ЗАДАНИЯ
A) Ответьте на вопросы по фрагменту о греческих мистериях:
(i) Как сохраняется древняя религия мистерий?
(ii) Каким началом греческой религии она была?
(iii) С какой верой связывается отношение мистерий к народной религии?
B) Назовите все определения, которые фрагмент о греческих мистериях дает старому, почитаемому еще в качестве источника.
C) Продолжите фрагмент о греческих мистериях, начав сразу после его последнего предложения.

ФРАГМЕНТ ТЕКСТА
К древним элементам, воспринятым греками, следует особенно причислить их мистерии, своеобразный род культа, еще и сегодня вызывающий большие споры. О них прямо говорится, что они представляют собой древний, чужеродный культ. Так, сама история указывает на то, что в них имелись черты древней религии природы. Необходимо также, чтобы они содержали именно это, а не что-либо другое. Мистерии — это древняя религия, отчасти чужеродная, отчасти исконная. Она сохраняется как нечто подземное, как тайна. Как к самим древним богам, так и к древней религии продолжали относиться с почтением, хотя она и противоречила тогдашней религии народа. Но она была не возвышенным, а, скорее, примитивным началом греческой религии. Древнее наследие, в котором уже не живет дух народа, падает до уровня чего-то более или менее незнакомого, по преимуществу достойного почитания, что образует источник последующего развития, который может объяснить его. Утвердившееся новое, как, например, устройство политической жизни, не находится больше в одинаковом положении со старым. Старое, почитаемое еще в качестве источника, должно считаться запрещенным, опасным, тем, что могло бы принести гибель новому. Ибо предполагается, что знание старого дает возможность познать и права нового, и новое явилось бы как что-то такое, что не имеет оправдания в себе самом. Таково отношение мистерий к народной религии, и с этим связывается вера в то, что все мистериальное гораздо мудрее, чем эта религия.

СПИСОК ЗАПИСЕЙ
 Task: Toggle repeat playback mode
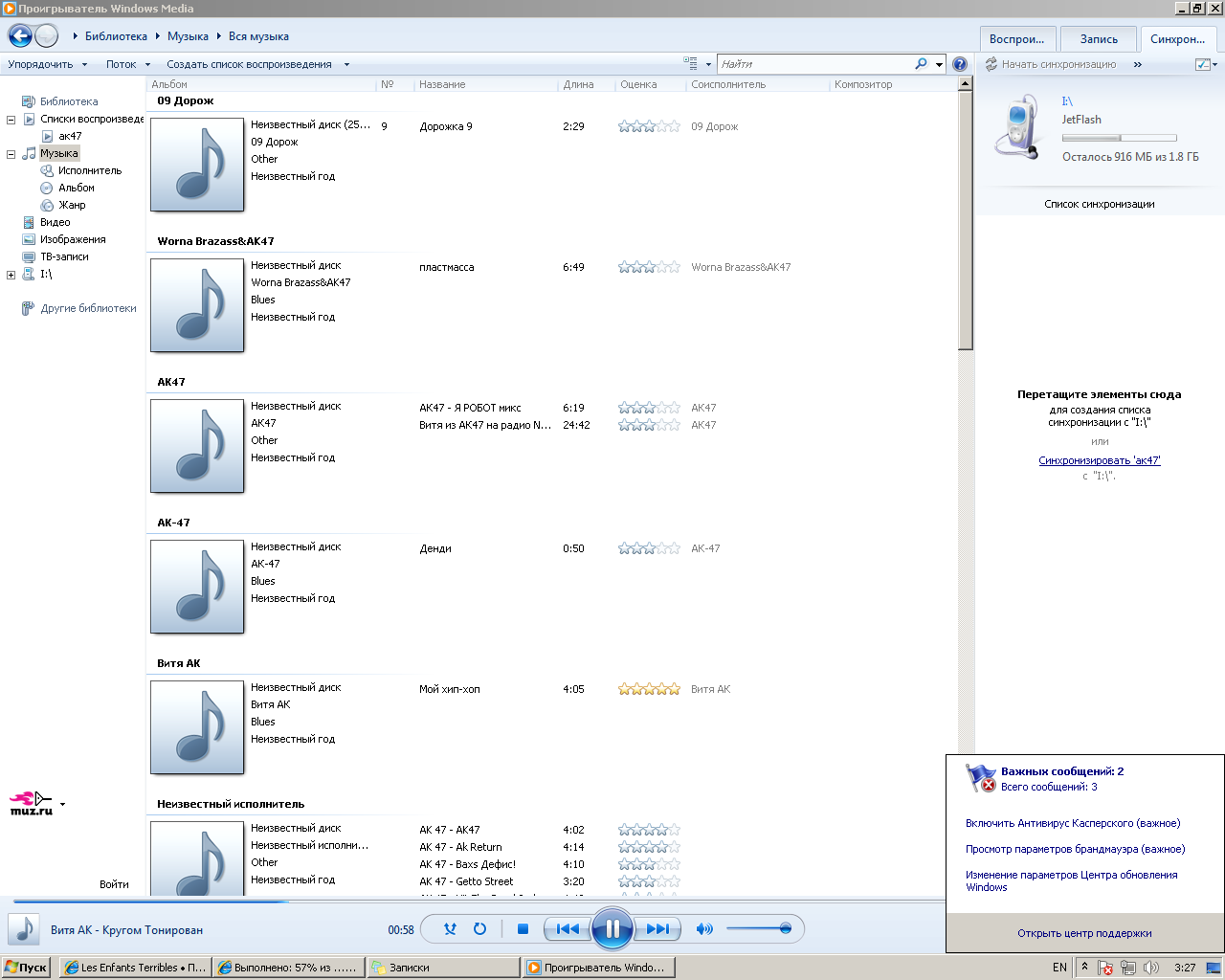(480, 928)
==
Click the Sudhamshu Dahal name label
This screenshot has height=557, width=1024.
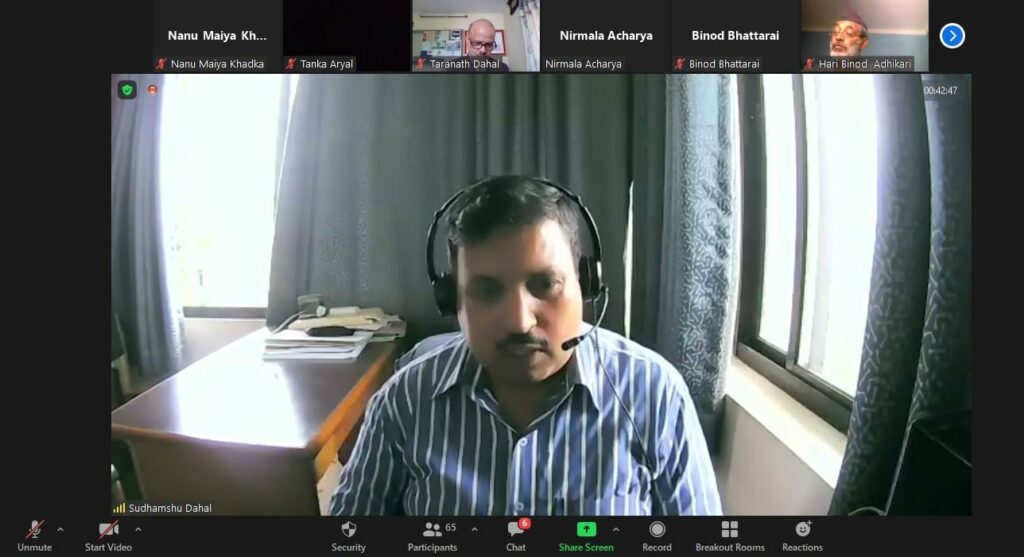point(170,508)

ОТВЕТЫ НИЖЕ
A)
(i) Как нечто подземное, как тайна.
(ii) Не возвышенным, а, скорее, примитивным.
(iii) С верой в то, что все мистериальное гораздо мудрее, чем народная религия.

B) Запрещенное; опасное; то, что могло бы принести гибель новому.

C)
То же самое отношение отчасти сохранялось и в правовой жизни, где старые истершиеся пергаменты считались подлинным источником познания настоящего. Мистерии были таким древним истоком и несомненно не содержали никакой мудрости сверх того, что было в сознании греков. Они необходимо содержали культовые представления религии природы; однако новая религия была более подлинной, более духовной. Наш рассудок также сталкивается с чем-то подобным при рассмотрении этой более духовной греческой религии. Требуя, например, объяснения для отдельных греческих богов, называют при этом абстрактные стихии природы. Так, говорят, что Посейдон — это море; однако последнее есть нечто более низшее, чем Посейдон. С другой стороны, и мистерии вовсе не означают тогда тайны, но обозначаемое словом представляет собой спекулятивное, остающееся несомненной тайной для рассудка. Следовательно, не следует искать тайн в этих мистериях. В позднейшую, христианскую эпоху все они были разглашены; если бы в них содержалось нечто высшее, это стало бы известным. Все афиняне были посвящены в элевсинские мистерии, за исключением Сократа, который хотел быть свободным от обвинения в том, что, основывая что-либо в мысли, он выдает этим элевсинские тайны. Он знал, что наука и искусство проистекают не из мистерий и что в тайне никогда нет мудрости. Истинная же наука находится, скорее, на открытых просторах сознания.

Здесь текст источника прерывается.